What is required: Only the lines from the one containing "Where should I click to: Expand" to the end of the data below belong in the answer, each repeated exactly; no pictures.

(Stored items)
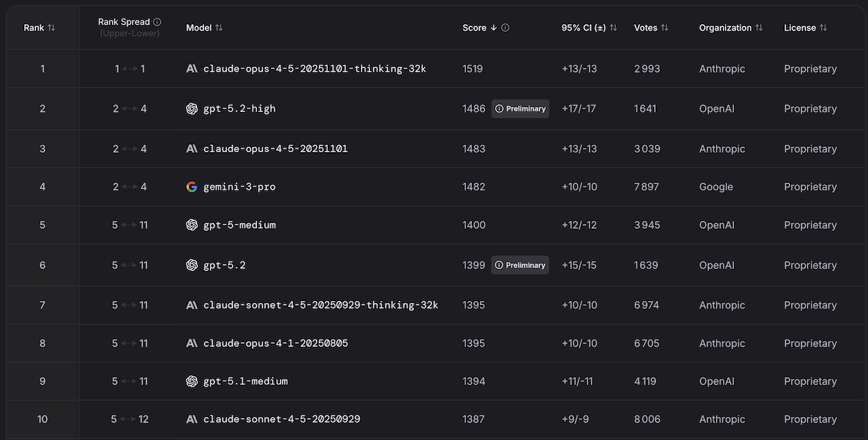This screenshot has height=440, width=868.
Task: Click the Google logo beside gemini-3-pro
Action: 192,187
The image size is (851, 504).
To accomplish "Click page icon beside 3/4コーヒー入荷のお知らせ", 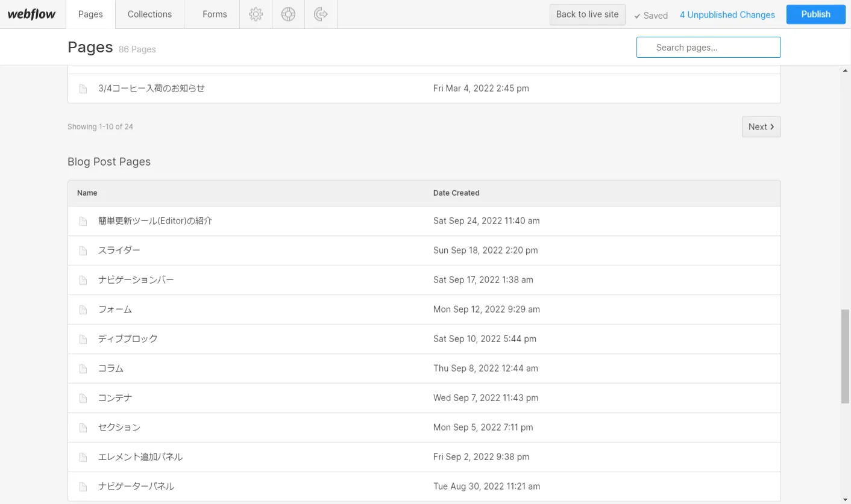I will coord(83,89).
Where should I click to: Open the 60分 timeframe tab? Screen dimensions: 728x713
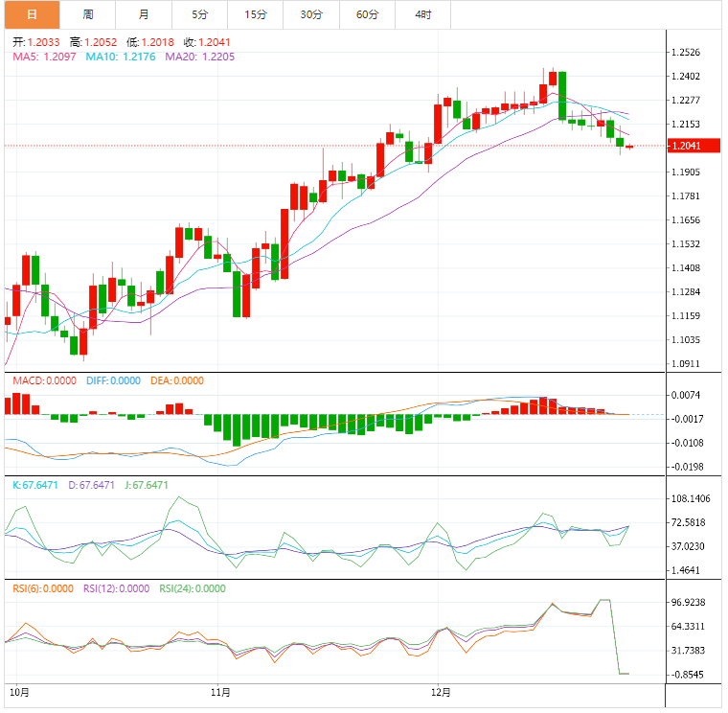click(367, 14)
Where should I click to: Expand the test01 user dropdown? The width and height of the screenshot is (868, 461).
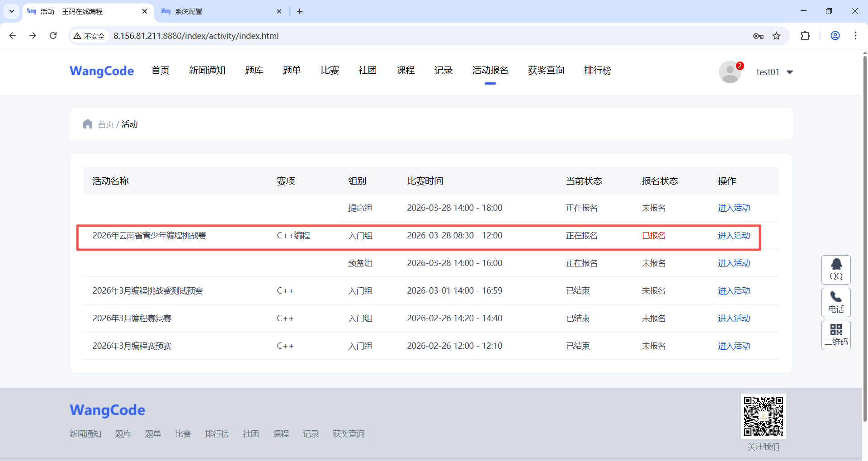(x=789, y=72)
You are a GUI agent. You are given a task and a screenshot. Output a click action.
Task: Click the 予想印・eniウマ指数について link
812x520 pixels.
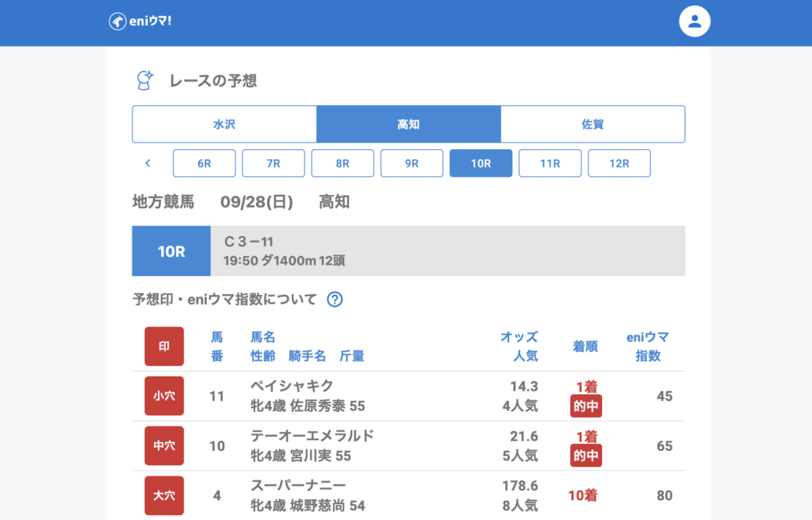coord(224,300)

Answer space:
Where should I click to: Expand the test01 user dropdown? The width and height of the screenshot is (868, 461).
(x=789, y=72)
You are a GUI agent. You are given a task and a screenshot. Output a click action.
Task: Click the 予想印・eniウマ指数について link
812x520 pixels.
coord(224,300)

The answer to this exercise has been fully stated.